John’s use of the word “truth” in different forms suggests that he means more than
merely to express his sincerity. In the Gospels, truth became personified in Jesus Christ, who
said: “I am the way and the truth and the life. No one comes to the Father except through me.”1
In that sense, truth is the ultimate reality. Living in the truth means living in fellowship with God
through Jesus Christ.
The Tyndale Commentary states: “John describes his relationship to the church in the
words whom (plural) I love in the truth. ‘I’ is emphatic (eg?). Perhaps he is casting a side glance
at the heretics. Not only had they compromised the truth, but they were a proud and loveless lot.

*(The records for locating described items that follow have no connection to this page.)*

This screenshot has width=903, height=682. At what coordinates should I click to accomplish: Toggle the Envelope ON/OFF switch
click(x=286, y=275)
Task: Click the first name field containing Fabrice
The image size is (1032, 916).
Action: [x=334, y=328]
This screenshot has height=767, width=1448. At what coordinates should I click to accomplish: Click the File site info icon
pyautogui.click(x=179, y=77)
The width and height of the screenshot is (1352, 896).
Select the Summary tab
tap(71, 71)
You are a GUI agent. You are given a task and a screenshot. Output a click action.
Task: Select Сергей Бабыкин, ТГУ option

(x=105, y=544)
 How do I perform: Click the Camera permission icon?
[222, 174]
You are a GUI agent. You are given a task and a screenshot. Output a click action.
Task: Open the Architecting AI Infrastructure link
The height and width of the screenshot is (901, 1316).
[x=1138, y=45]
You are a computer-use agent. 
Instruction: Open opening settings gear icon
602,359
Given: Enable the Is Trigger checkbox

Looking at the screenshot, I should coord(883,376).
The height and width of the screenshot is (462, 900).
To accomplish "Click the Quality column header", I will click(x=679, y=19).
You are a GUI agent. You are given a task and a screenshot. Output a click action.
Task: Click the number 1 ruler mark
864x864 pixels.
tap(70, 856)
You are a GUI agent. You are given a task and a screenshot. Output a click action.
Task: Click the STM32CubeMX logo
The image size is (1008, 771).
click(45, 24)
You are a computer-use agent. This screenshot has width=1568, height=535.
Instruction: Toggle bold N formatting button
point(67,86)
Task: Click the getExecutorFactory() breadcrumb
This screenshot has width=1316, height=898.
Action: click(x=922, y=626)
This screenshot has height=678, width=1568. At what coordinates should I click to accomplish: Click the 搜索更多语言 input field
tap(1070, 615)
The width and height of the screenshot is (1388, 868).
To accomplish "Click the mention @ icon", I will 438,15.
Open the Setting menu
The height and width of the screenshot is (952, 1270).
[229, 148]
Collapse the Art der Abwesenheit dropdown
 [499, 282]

John’s declaration is in complete contrast. The Greek phrase translated in the truth (as in v. 3 and
in 3 Jn. 1) lacks the article. It could therefore be an adverbial expression rendered ‘whom I love
in truth’ (RV, NEB; cf. I Jn. 3:18), or ‘truly’, that is, in all Christian sincerity…. But the context
with two subsequent references to the truth, with the article (1?2), surely justifies the RSV and
NIV translation whom I love in the truth. It was the truth about Christ in opposition to the ‘lie’ of
the heretics (I Jn. 2:21?23). Nor was he alone in his love for them, for also all who know the truth
(literally ‘have come to know’ it, perfect, egn?kotes) shared his love. The communion of love is
as wide as the communion of faith….”
The Greek text of verses 2 and 3 reads literally: “For the truth’s sake, which dwells in us,
and with us shall be forever. Grace, mercy, [and] peace, be with you from God, [the] Father, and
from [the Lord] Jesus Christ, the Son of the Father, in truth and in love.”
The New Living Translation renders v. 3: “Grace, mercy, and peace, which come from
God the Father and from Jesus Christ—the Son of the Father—will continue to be with us who
live in truth and love.”
The Tyndale Commentary comments on the greeting: “It is well known that letters written by friends to each other in the Greek language in the first century AD conformed to an accepted
pattern with a stylized beginning and end. Usually the letter opened with the writer’s name and
the identity of the recipients, followed by the single word chairein, ‘greeting’.